ECLI:NL:RBSGR:2000:AA9256
Rechtbank 's-Gravenhage
- Eerste aanleg - enkelvoudig
- Rechtspraak.nl
Weigering van verblijf op basis van gezinsleven en asielaanvraag van Iraakse vluchteling
In deze zaak heeft de rechtbank 's-Gravenhage op 15 november 2000 uitspraak gedaan in een beroep van eiser, een Iraakse vluchteling, tegen de weigering van de Staatssecretaris van Justitie om hem een vergunning tot verblijf te verlenen. Eiser, geboren in 1976 en afkomstig uit Noord-Irak, had eerder aanvragen ingediend voor toelating als vluchteling en voor een verblijfsvergunning, die beide waren afgewezen. De rechtbank oordeelde dat er weliswaar sprake was van familie- of gezinsleven, maar dat de weigering van de verblijfsvergunning niet als inmenging in dat gezinsleven kon worden beschouwd. De rechtbank stelde vast dat de echtgenote van eiser ervoor had gekozen om in Nederland het gezinsleven met haar ouders uit te oefenen, en dat er geen bewijs was dat het gezinsleven niet in Noord-Irak kon worden voortgezet.
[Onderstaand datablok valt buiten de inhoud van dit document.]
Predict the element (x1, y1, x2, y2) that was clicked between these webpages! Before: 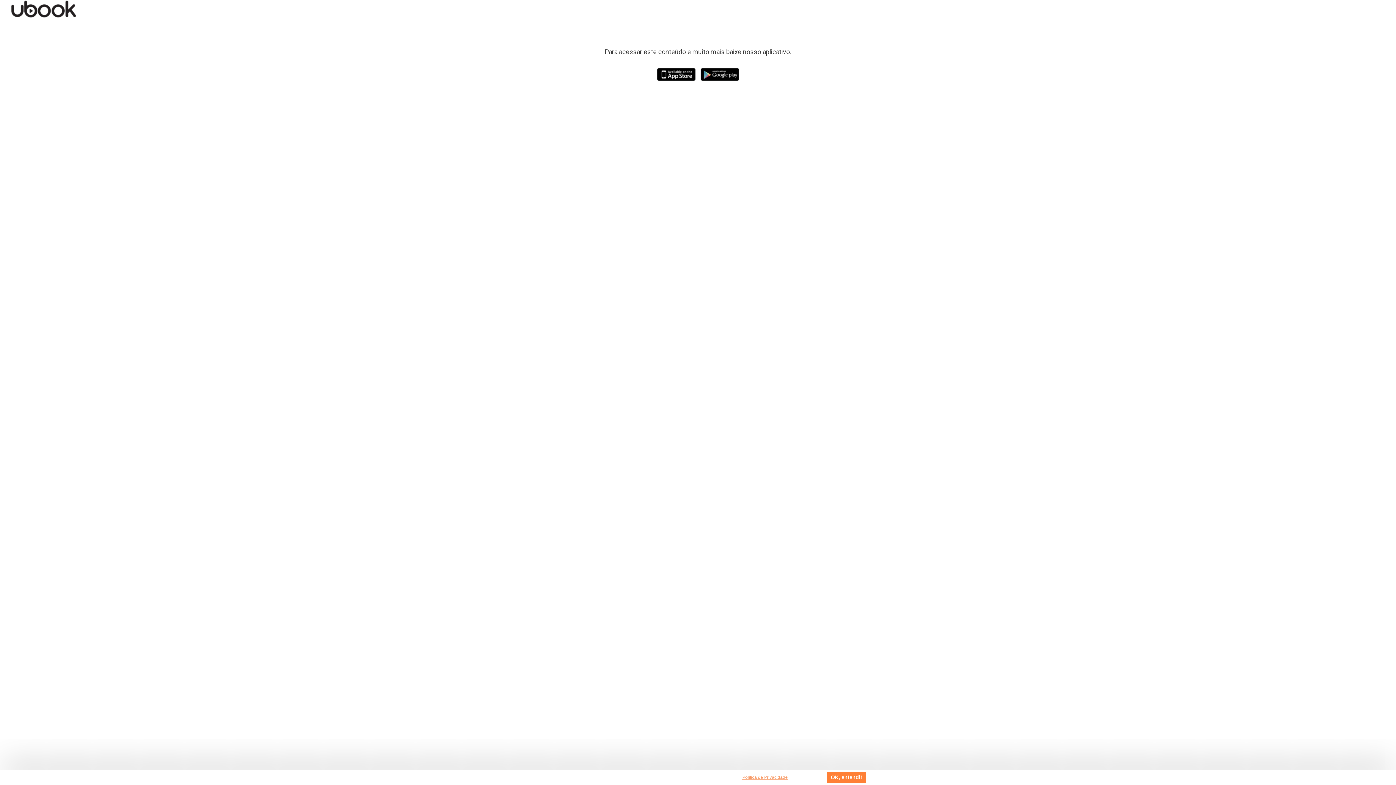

De rechtbank concludeerde dat verweerder niet voldoende zorgvuldigheid in acht had genomen bij de beoordeling van de aanvraag en dat er onvoldoende informatie was verzameld om te kunnen vaststellen of er een positieve verplichting op verweerder rustte om eiser verblijf in Nederland toe te staan. De rechtbank oordeelde dat de bestreden beschikking in strijd was met artikel 3:2 van de Algemene wet bestuursrecht (Awb) en verklaarde het beroep gegrond voor zover het gericht was tegen de weigering van de vergunning tot verblijf. De rechtbank droeg verweerder op om een nieuwe beschikking te nemen met inachtneming van deze uitspraak. Tevens werd verweerder veroordeeld in de proceskosten van eiser.